→ **Activity**: Transcribe each record exactly, but omit pictures.
"""
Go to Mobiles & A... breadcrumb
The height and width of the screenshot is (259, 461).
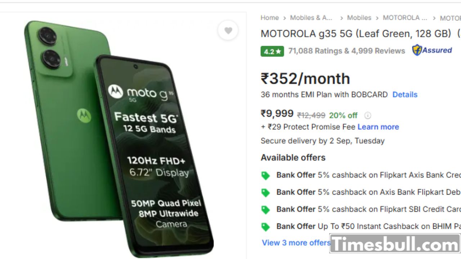[311, 18]
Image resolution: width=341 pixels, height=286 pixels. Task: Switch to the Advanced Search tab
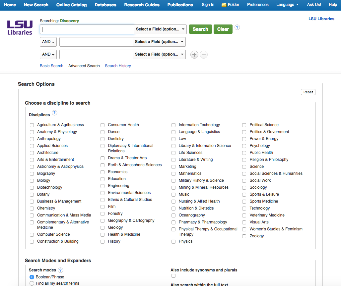pos(84,66)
"""
→ **Expected output**:
Go to Mobiles & A... breadcrumb
The height and width of the screenshot is (259, 461).
[311, 18]
Image resolution: width=341 pixels, height=286 pixels. Task: Switch to the Advanced Search tab
pos(84,66)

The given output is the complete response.